Motorola Reviving The Razr As A $2000 Bendy Phone Is A Bad Idea, But I’m Curious As Hell

Motorola Reviving The Razr As A $2000 Bendy Phone Is A Bad Idea, But I’m Curious As Hell

The Motorola Razr was undoubtedly the phone of the mid-2000s. It was a tantalising vision of the future that featured a super compact body with slick metallic keys and two freaking screens. And while its debut in 2004 came about a decade and a half ago, if a new report from The Wall Street Journal is true, Motorola is going to try to resurrect the Razr for 2019.

According to the story — which has the whiff of an intentional leak released to help fuel the hype — it seems that Lenovo (Motorola’s parent company) and Verizon have partnered to create a new Razr with a foldable screen that could go on sale in the US as early as February, priced at around $US1500 ($2095). Apparently, the new Razr wouldn’t just be a one-off, as the WSJ reports that Lenovo plans on making around 200,000 of the damn things.

Look, I get it. The Razr was cool. I still have one of the three Razrs I owned back in the day (the other two were irreparably damaged after I was pushed in a pool and hit with a hockey stick), with the lone survivor having lived through a car crash and multiple cross-country road trips. But that doesn’t mean trying to revive the Razr is a good idea.

Just from a design perspective, the temptation is obvious.

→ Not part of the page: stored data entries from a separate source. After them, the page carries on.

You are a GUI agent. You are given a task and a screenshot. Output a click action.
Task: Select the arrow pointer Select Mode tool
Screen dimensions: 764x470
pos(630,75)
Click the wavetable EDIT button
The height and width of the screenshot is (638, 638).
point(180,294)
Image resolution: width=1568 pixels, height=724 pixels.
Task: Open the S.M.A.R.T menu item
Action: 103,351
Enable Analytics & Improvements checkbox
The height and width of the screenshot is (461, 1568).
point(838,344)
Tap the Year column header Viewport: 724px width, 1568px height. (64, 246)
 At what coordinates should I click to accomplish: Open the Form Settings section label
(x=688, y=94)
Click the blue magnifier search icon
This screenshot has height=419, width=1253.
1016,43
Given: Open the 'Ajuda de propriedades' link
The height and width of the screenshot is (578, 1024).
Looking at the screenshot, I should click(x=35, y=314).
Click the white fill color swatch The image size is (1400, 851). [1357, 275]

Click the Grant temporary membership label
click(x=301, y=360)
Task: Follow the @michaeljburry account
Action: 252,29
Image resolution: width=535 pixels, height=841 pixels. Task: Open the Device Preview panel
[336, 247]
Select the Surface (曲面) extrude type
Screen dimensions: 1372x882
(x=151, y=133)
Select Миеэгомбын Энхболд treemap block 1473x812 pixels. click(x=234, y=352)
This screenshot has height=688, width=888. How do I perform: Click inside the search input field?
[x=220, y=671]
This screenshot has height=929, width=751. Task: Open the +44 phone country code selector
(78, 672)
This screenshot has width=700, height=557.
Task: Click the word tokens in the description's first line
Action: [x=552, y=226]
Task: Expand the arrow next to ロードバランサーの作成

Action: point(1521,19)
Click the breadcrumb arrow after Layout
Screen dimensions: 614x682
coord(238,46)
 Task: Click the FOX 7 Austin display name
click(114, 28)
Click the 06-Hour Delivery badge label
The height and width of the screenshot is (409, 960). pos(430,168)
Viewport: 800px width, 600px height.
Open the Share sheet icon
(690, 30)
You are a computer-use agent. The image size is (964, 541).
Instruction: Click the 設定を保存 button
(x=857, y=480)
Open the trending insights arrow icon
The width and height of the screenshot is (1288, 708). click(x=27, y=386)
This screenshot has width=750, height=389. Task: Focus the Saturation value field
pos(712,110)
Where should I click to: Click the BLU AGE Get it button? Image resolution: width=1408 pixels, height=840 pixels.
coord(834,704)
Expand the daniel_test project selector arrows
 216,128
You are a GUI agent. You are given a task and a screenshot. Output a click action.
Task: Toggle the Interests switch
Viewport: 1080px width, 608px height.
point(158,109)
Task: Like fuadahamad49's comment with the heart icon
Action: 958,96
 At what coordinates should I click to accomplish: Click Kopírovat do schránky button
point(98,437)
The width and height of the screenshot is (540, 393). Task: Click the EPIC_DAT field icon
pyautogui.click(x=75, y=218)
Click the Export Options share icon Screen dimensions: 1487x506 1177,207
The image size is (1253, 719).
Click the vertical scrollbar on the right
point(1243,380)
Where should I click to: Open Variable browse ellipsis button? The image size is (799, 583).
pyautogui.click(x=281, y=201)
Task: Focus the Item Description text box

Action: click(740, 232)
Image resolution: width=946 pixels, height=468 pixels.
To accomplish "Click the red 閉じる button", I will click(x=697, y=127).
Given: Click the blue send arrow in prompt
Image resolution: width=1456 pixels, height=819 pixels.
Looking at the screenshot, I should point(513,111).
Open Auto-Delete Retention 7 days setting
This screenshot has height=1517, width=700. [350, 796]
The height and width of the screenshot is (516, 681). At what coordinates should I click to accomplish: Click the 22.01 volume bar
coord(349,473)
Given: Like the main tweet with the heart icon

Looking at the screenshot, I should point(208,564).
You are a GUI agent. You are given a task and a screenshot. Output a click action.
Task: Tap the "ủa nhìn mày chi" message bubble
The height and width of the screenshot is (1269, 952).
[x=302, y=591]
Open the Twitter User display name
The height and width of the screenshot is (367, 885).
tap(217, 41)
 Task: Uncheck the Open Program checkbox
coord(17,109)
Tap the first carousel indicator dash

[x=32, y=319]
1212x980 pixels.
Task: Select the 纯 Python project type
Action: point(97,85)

If you could replace the inner screen and the number pad on the OG Razr with a flexible display that spans the phone’s upper and lower halves, that alone would be an incredible feat of engineering.

But based on the handful of flexible phones out right now, I have strong doubts that any company, especially one not named Samsung, is ready to make a flexible screen that can bend like that and still make the phone thin and compact enough to be worthy of the Razr name, let alone get it to market in the first half of 2019.

To add even more fuel to the fire, during the past two years at Mobile World Congress — the annual mobile tech conference in Barcelona — Nokia has gotten a fair bit of attention for its own retro revivals, including the reborn brick phone in 2017 and that slider phone from The Matrix in 2018.

But for MWC 2019, which is coming up at the end of February, I’ve heard that Nokia may not be venturing back into the nostalgia tech mines, which leaves the door wide open for Moto.

The real problem for Motorola, though, would be making this new Razr anything more than a feeble attempt to make people warmly reminisce about a long dead phone. The Razr was maybe the last great dumb phone before Apple released the iPhone in 2007 and turned the handset world on its head.

Even if Motorola makes a new Razr with a flexible screen, would you actually pay $US1500 ($2095) for one? Moto already tried to revive the Razr name back in 2011 with the Droid Razr, and while it was a nice phone for its time, it was ultimately a somewhat forgettable device that didn’t do much for the Razr name.

Now that the idea is out there, I’m curious as hell what a modern Razr phone with a bendy screen would even look like. Just don’t get your hopes up that it’ll be any good.